Ricky Martin y su esposo Jwan Yosef participaron del video de Residente. Con el nombre “Antes que el mundo se acabe”, el boricua le escribió al amor en cuarentena.
Residente y Ricky Martin estrecharon su amistad durante las tensas jornadas en las cuales salieron a las calles de Puerto Rico para luchar por sus derechos. Ahora, cuando la cuarentena hace que el mundo se quede encerrado, Residente le pidió ayuda a sus amigos para demostrar que el amor se mantiene intacto.
“Antes que el mundo se acabe” reúne más de 100 besos autograbados. En ellos hay gente que no es famosa, pero también se puede ver a Ricky Martin y Jwan Yosef, Lionel Messi y Antonela Roccuzzo, Ana de Armas y Ben Affleck entre otros.
En tan sólo 6 hs, el video superó los 2 millones de reproducciones. Los comentarios son variados, ya que están quienes celebran la demostración de amor del cantante, y quienes consideran que no es necesario que lo demuestre en público.

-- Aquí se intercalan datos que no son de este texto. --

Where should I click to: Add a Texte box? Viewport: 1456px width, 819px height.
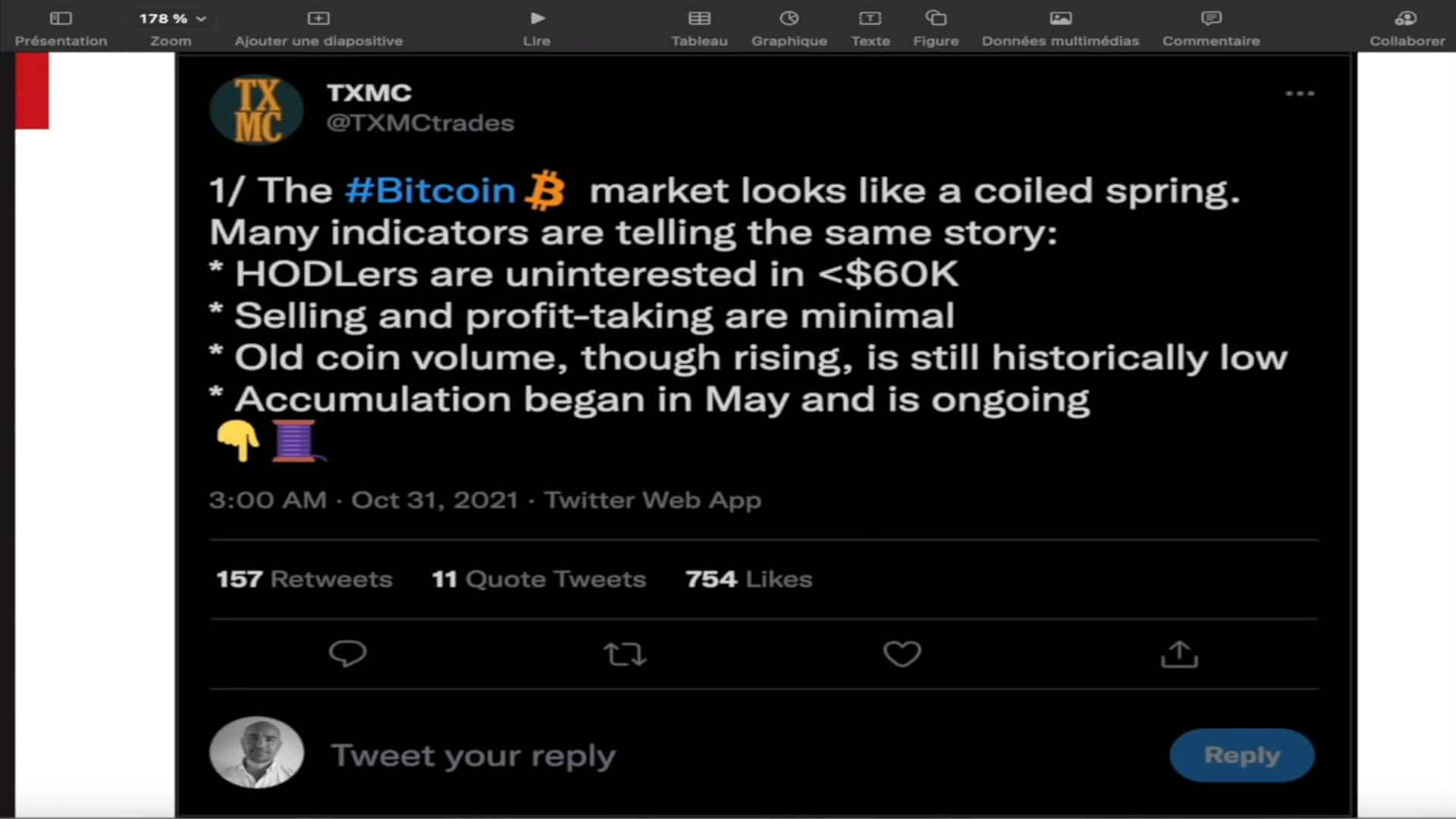[871, 27]
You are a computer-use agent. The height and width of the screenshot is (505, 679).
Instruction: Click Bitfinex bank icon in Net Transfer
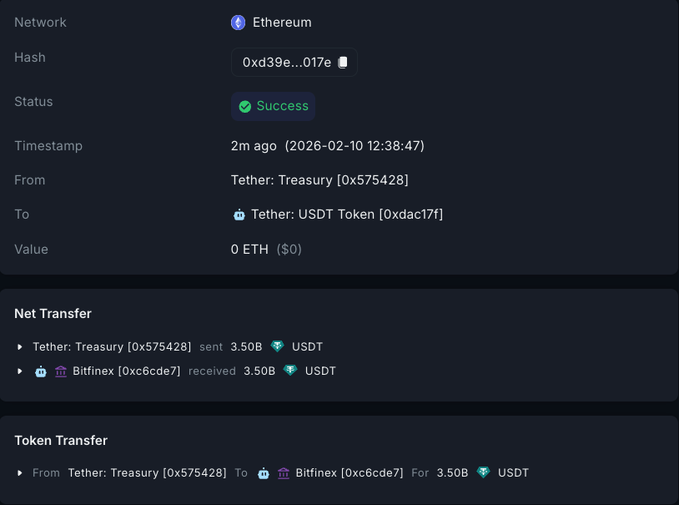(61, 371)
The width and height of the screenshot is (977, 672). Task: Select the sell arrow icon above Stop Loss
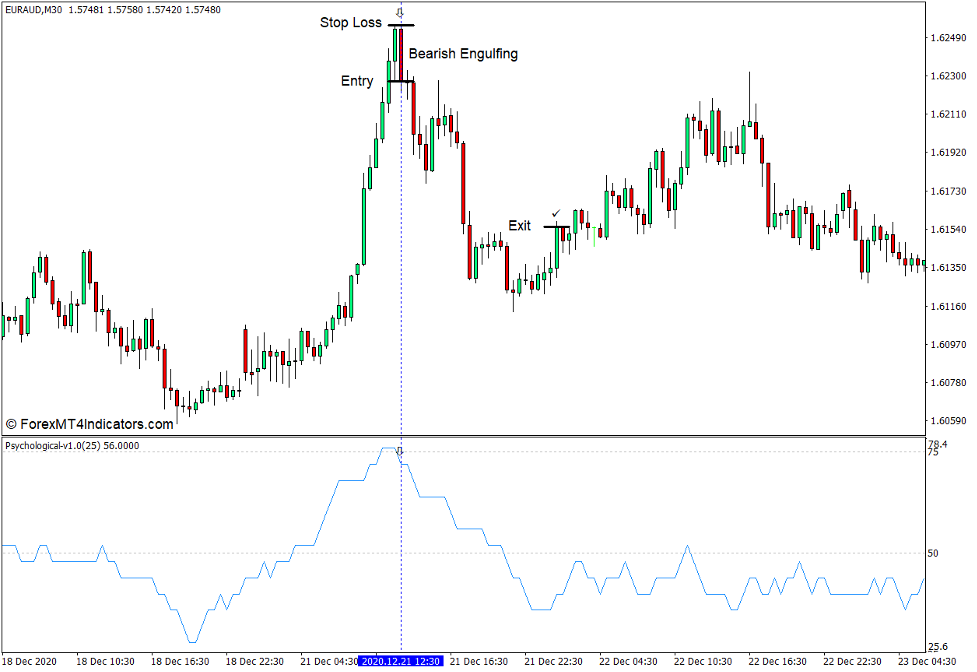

Con tus labios escucho las olas del mar como suenan, y los pies se me llenan de arena desde la cuarentena. Ni la pandemia más fuerte que anda matando personas, me separa de ti.
Por eso contigo, la distancia social no funciona. Y si estás lejos no importa porque la luz de la tarde nos une.
De cerca o de lejos tu me subes el sistema inmune. Y si la luna se queda sin noche y las mañanas se quedan sin aves. Mejor, por ahora nos damos un beso antes que el mundo se acabe.
Somos solidarios por naturaleza por eso cuando yo bostezo, tu bostezas. Por eso yo te protejo y tu me proteges, Por eso compartimos el aire que respiramos desde el mismo eje.
Yo se que el futuro es incierto pero aunque cierren fronteras, no podrán cerrar el mar abierto. Pronto saldremos, a dejar nuestras huellas en el suelo, sobre las nubes de nieve, bajo los lagos de cielo.
A sentir el sol que nos vacuna, junto al agua que nos moja bajo cascadas que lloran frente a una selva de hojas. Entre los bosques de flores, de diferentes tamaños. Los arcoíris que pintan las estaciones del año. Como los colores de la ropa en pleno movimiento que cuelgan en los balcones para que las seque el viento.
Y la mirada de la historia que quiere seguir contando. Que a pesar de que peleamos, nos entendemos bailando. Perdimos el centro, antes de volver a fuera, hay que regresar adentro. Y que todo sea distinto, y la verdad nunca se rinda. Hasta las cosas lindas, deberían ser más lindas. Y si este es el final le encontráremos la belleza.
Quizás en realidad, ahora es cuando todo empieza. ¿Quién sabe? Pero, por ahora nos damos un beso antes que el mundo se acabe”.